■ **What this task involves**: Please repeat, from the entries that follow, the lines from the one containing "Traditional Knowledge (68, 1278)" through the one containing "All Trademarks news → (59, 271)" exactly, adding nothing.

[Screenshot grounding data]
------

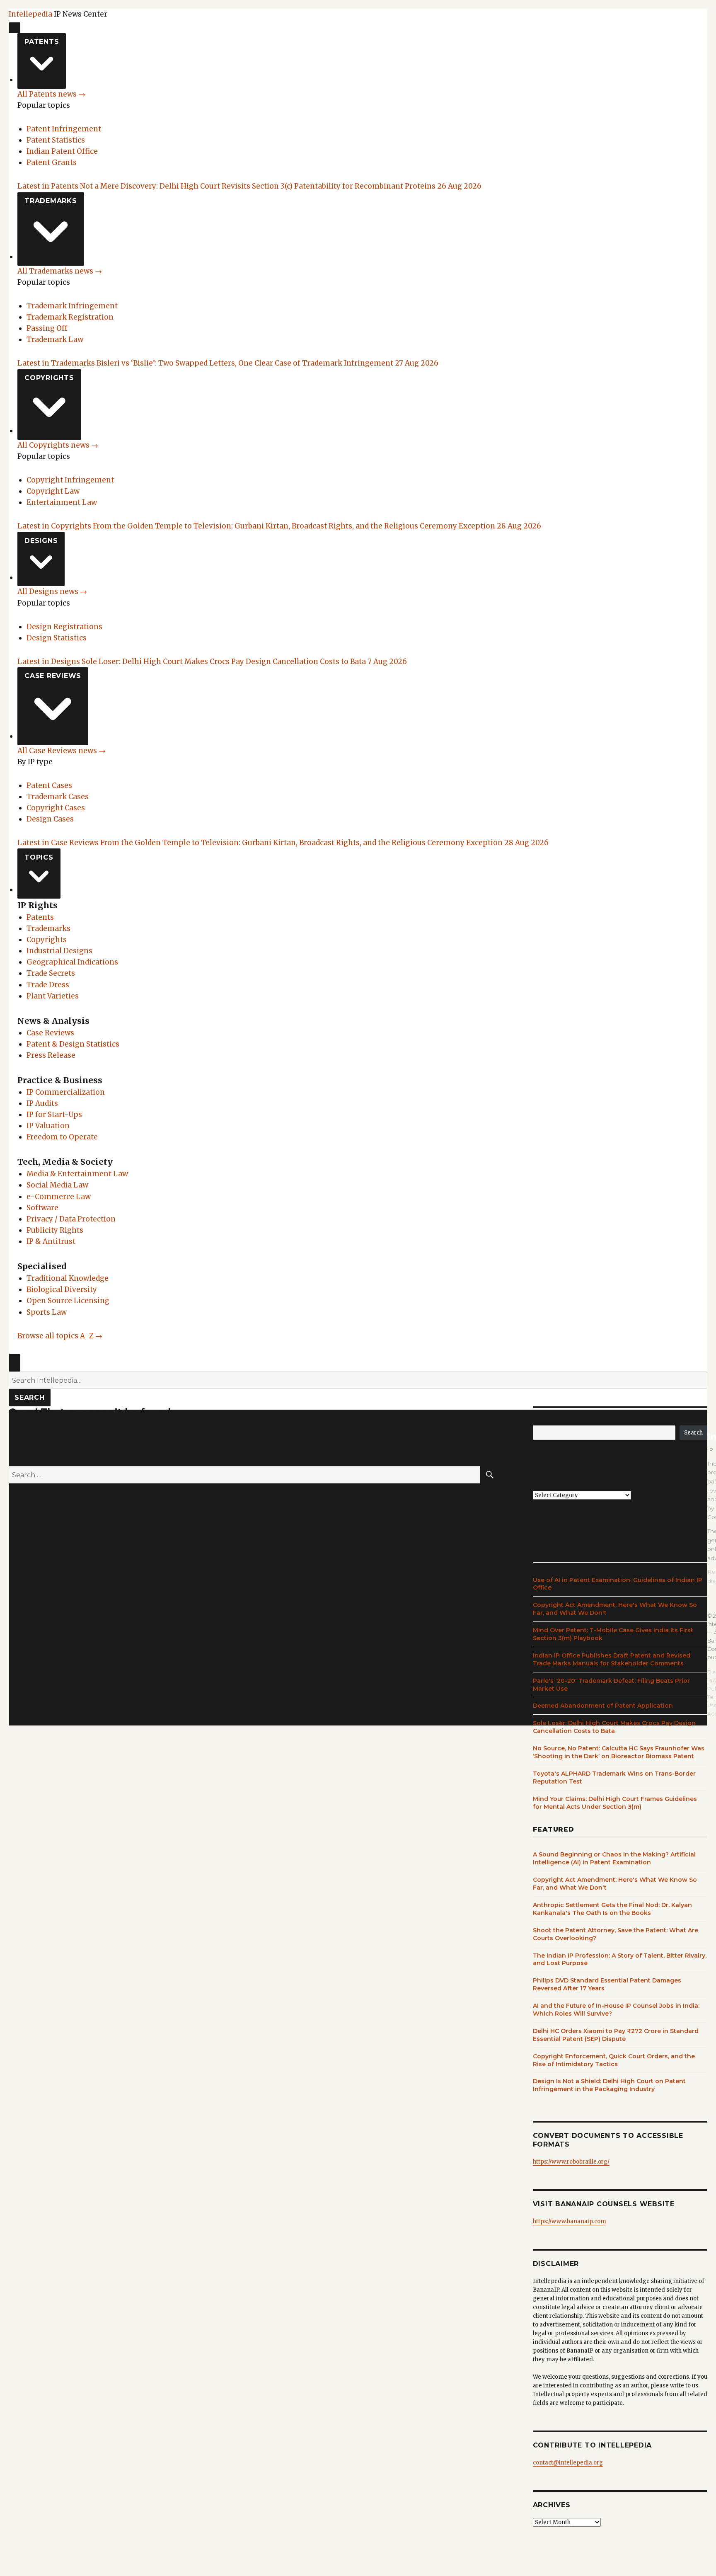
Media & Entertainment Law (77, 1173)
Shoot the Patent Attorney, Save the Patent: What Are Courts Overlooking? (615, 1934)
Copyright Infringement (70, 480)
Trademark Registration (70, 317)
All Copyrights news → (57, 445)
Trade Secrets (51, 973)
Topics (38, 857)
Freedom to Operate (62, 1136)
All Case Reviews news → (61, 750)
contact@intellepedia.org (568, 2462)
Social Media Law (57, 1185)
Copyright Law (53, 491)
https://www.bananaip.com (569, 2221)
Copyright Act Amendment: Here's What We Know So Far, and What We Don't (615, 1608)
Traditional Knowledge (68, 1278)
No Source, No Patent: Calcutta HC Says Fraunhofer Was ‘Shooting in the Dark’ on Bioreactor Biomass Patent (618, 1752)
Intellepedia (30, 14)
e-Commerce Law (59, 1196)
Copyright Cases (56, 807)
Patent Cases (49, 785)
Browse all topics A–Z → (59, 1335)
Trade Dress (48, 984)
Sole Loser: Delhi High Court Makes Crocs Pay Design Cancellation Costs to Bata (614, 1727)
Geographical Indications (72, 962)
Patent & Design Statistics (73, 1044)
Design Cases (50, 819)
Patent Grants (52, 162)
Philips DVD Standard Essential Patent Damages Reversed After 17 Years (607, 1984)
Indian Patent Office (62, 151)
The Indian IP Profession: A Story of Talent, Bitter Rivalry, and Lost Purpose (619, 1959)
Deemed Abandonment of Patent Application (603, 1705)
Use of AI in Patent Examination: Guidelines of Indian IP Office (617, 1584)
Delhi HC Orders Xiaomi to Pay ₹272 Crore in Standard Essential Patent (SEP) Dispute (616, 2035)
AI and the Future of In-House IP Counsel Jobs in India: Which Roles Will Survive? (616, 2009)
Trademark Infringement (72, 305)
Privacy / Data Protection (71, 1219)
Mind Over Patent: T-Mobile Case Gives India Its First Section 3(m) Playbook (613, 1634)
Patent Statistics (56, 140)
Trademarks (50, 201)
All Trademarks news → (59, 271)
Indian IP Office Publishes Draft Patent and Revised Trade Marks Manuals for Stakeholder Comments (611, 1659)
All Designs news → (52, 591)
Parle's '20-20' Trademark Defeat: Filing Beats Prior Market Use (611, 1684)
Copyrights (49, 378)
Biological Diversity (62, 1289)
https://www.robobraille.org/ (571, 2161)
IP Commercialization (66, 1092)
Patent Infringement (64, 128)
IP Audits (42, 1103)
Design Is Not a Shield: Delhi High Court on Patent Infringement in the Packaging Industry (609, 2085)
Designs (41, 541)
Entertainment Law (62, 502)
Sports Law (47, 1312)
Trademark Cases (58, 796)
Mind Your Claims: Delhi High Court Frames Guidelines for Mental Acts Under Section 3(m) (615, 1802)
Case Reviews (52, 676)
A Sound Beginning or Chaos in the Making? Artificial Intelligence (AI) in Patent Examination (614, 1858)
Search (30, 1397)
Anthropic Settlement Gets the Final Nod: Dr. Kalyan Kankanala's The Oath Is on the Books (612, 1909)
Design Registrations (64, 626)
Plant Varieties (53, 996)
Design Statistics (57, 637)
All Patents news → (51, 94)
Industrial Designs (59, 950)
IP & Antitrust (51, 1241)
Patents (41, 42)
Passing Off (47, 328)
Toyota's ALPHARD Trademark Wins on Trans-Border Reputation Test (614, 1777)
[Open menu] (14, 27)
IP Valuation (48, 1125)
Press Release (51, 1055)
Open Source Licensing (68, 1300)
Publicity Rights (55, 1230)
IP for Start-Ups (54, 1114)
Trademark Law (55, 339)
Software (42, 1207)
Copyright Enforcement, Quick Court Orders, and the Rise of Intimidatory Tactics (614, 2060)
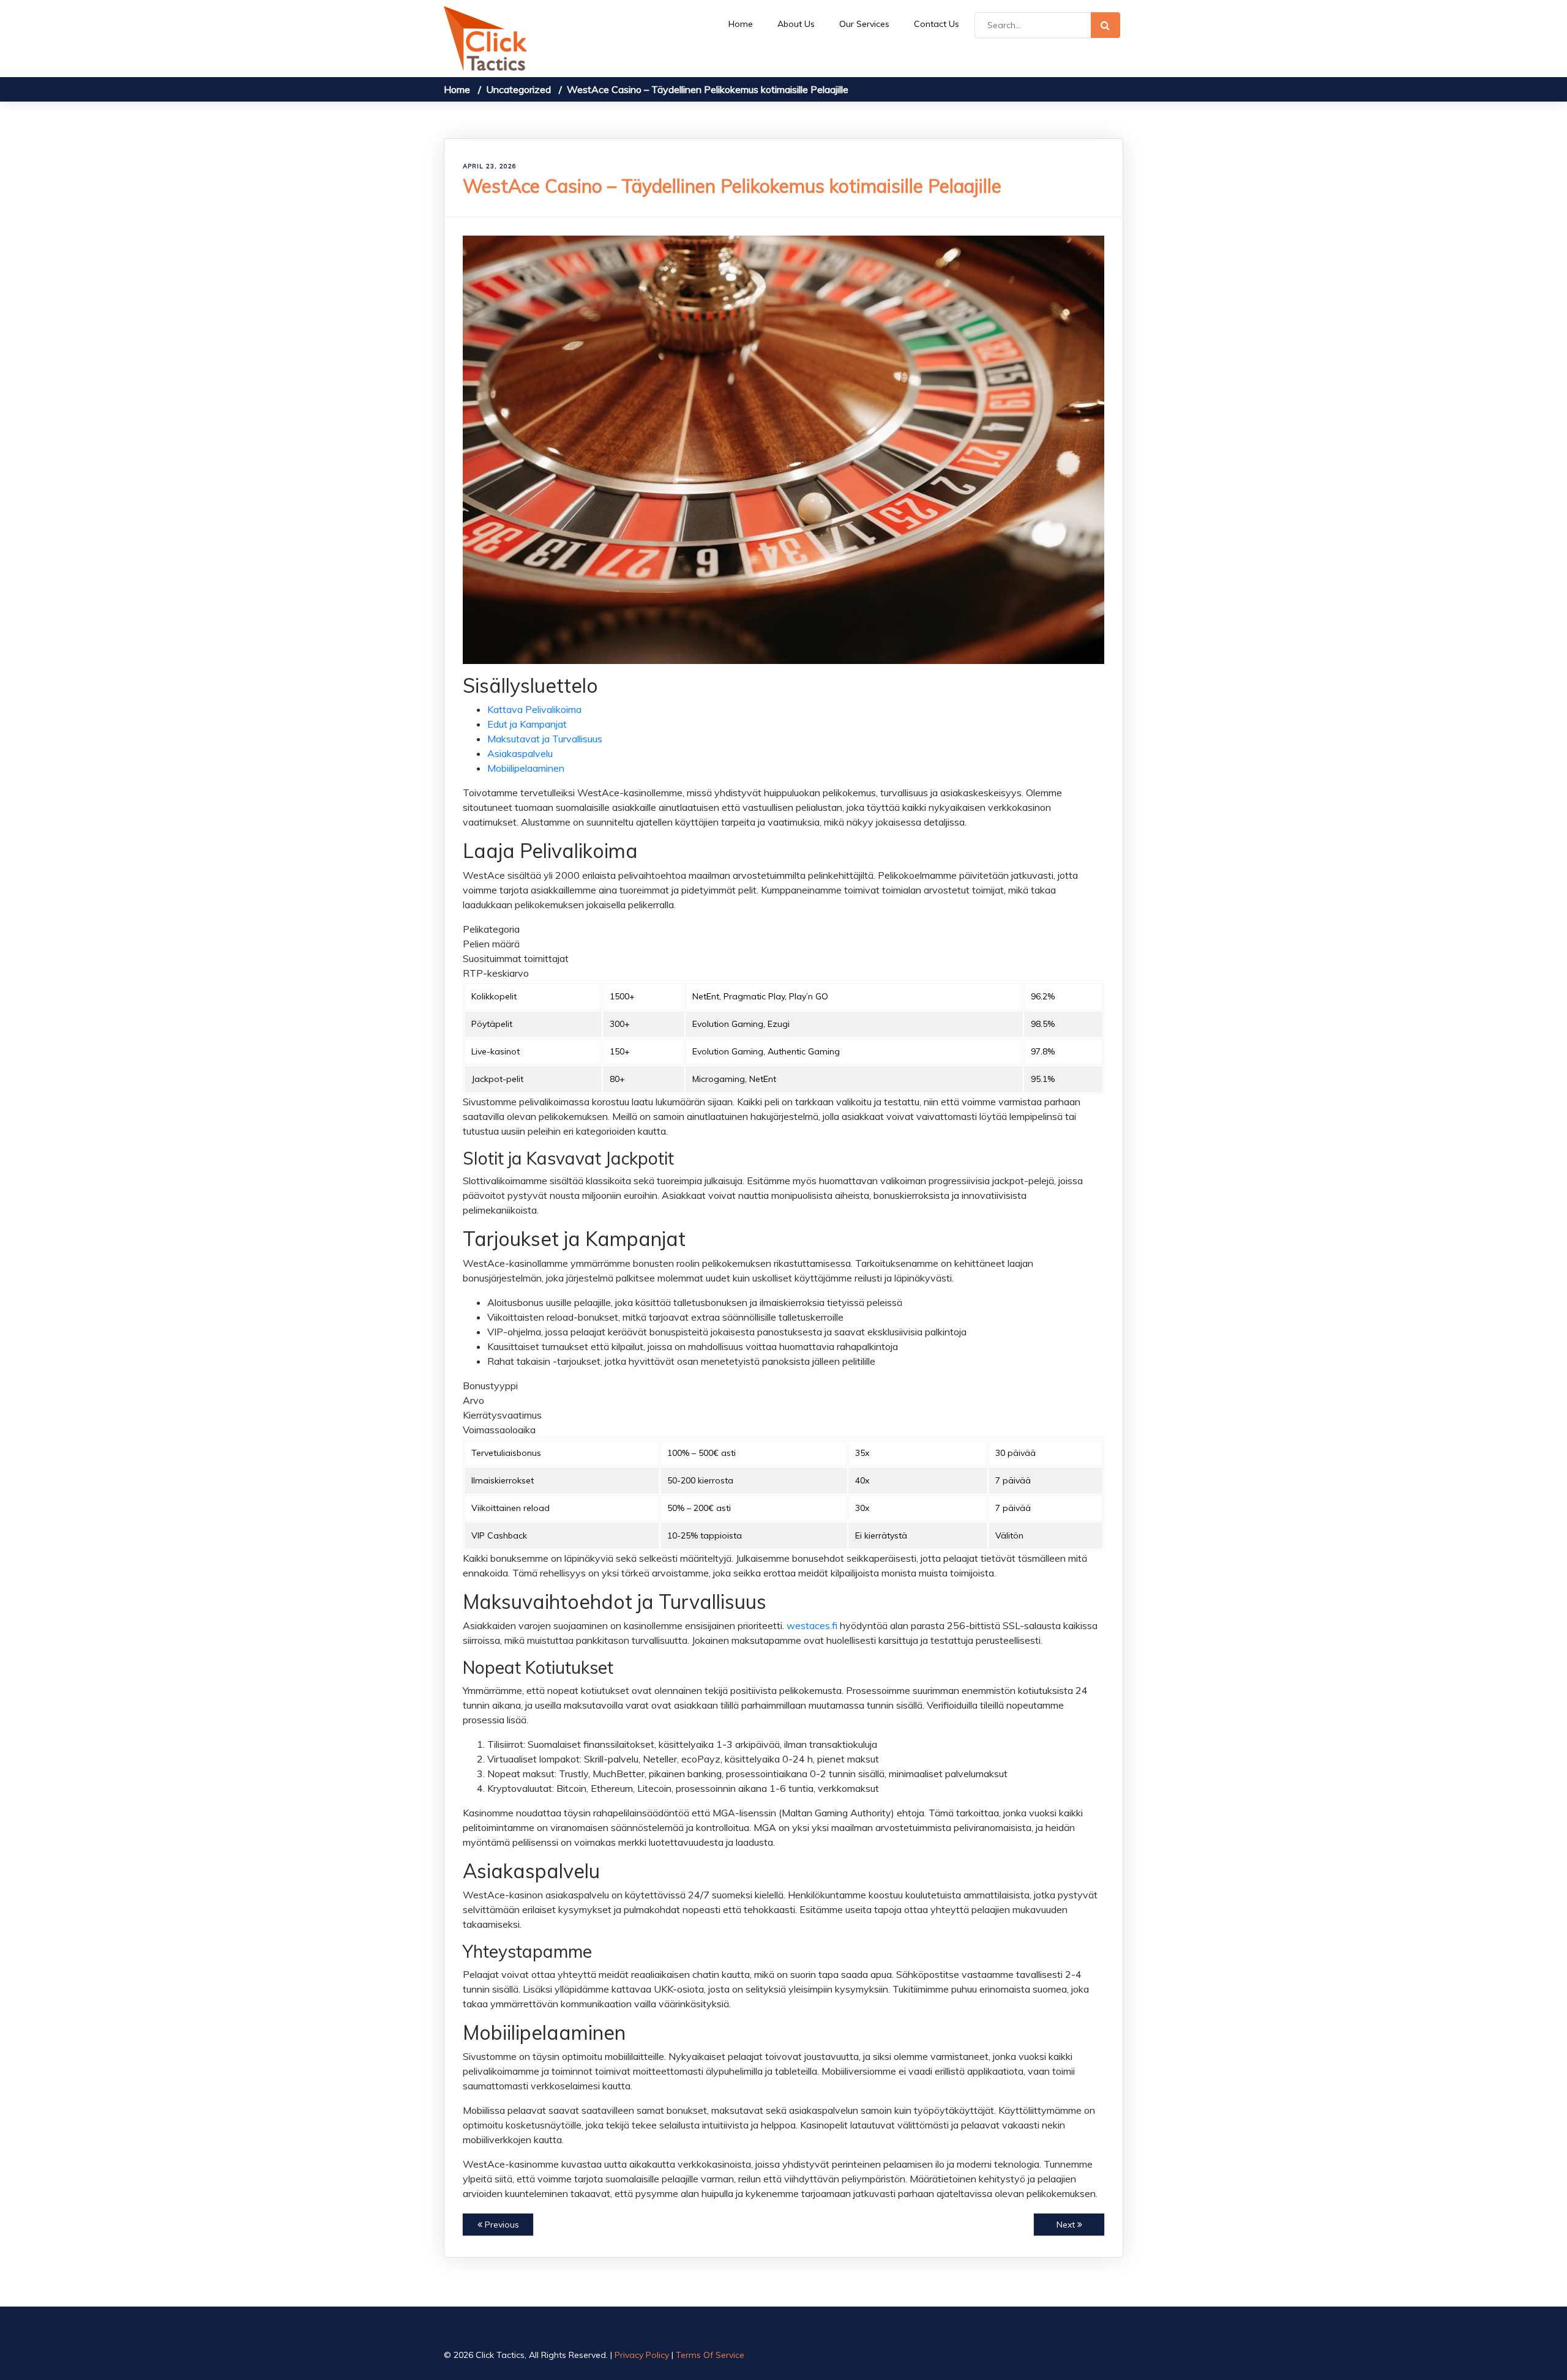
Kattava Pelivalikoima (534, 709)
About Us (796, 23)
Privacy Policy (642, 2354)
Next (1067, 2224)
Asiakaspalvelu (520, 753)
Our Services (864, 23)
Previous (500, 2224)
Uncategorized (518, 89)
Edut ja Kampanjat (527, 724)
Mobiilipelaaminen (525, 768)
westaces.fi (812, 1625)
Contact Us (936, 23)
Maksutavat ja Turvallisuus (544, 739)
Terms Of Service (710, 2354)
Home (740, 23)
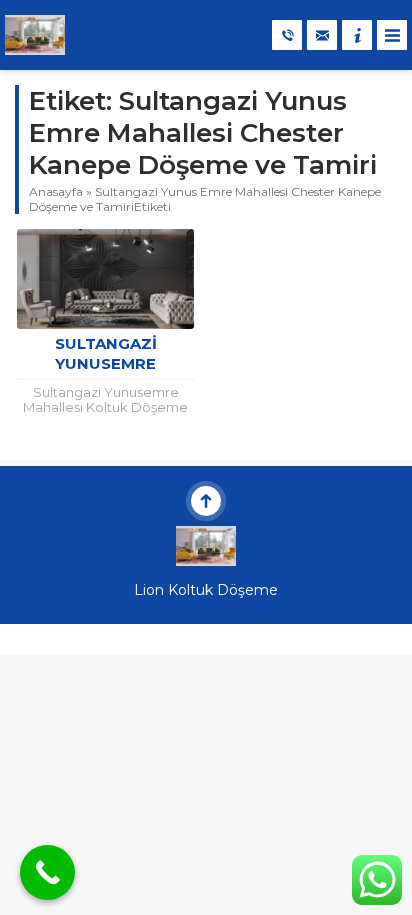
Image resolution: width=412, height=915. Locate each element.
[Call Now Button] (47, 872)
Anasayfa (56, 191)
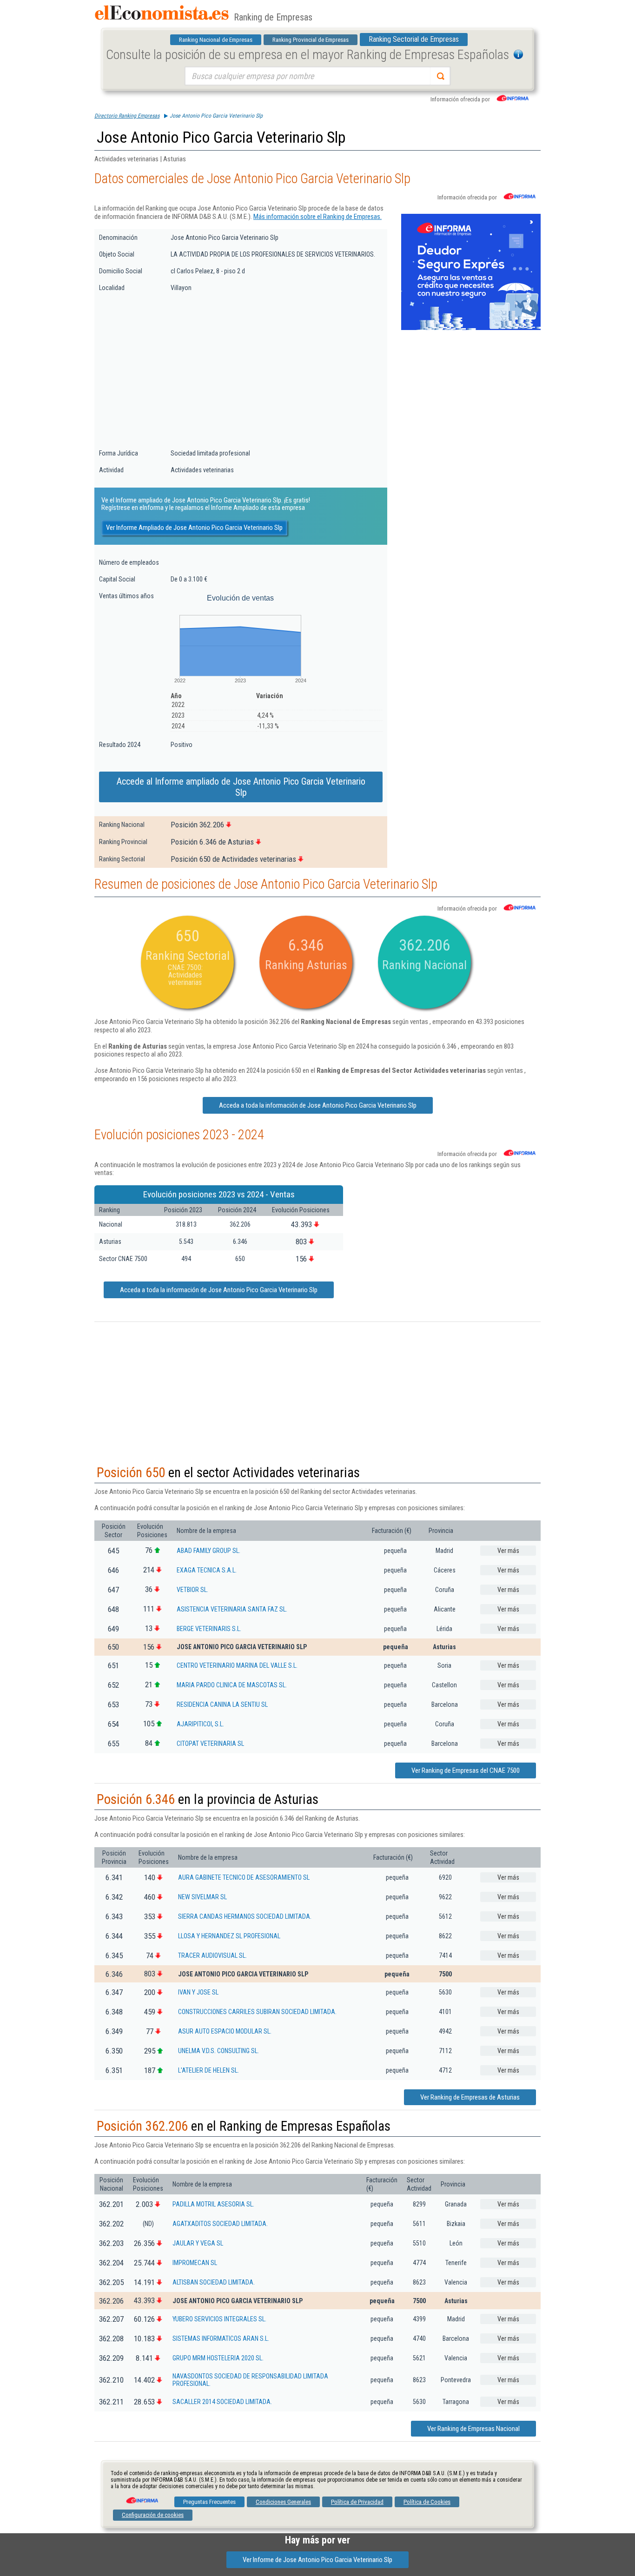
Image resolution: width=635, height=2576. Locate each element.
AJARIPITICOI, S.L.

------

■ **Exercise answer**:
Traditional Knowledge (68, 1278)
No Source, No Patent: Calcutta HC Says Fraunhofer Was ‘Shooting in the Dark’ on Bioreactor Biomass Patent (618, 1752)
Intellepedia (30, 14)
e-Commerce Law (59, 1196)
Copyright Cases (56, 807)
Patent Cases (49, 785)
Browse all topics A–Z → (59, 1335)
Trade Dress (48, 984)
Sole Loser: Delhi High Court Makes Crocs Pay Design Cancellation Costs to Bata (614, 1727)
Geographical Indications (72, 962)
Patent & Design Statistics (73, 1044)
Design Cases (50, 819)
Patent Grants (52, 162)
Philips DVD Standard Essential Patent Damages Reversed After 17 Years (607, 1984)
Indian Patent Office (62, 151)
The Indian IP Profession: A Story of Talent, Bitter Rivalry, and Lost Purpose (619, 1959)
Deemed Abandonment of Patent Application (603, 1705)
Use of AI in Patent Examination: Guidelines of Indian IP Office (617, 1584)
Delhi HC Orders Xiaomi to Pay ₹272 Crore in Standard Essential Patent (SEP) Dispute (616, 2035)
AI and the Future of In-House IP Counsel Jobs in India: Which Roles Will Survive? (616, 2009)
Trademark Infringement (72, 305)
Privacy / Data Protection (71, 1219)
Mind Over Patent: T-Mobile Case Gives India Its First Section 3(m) Playbook (613, 1634)
Patent Statistics (56, 140)
Trademarks (50, 201)
All Trademarks news → (59, 271)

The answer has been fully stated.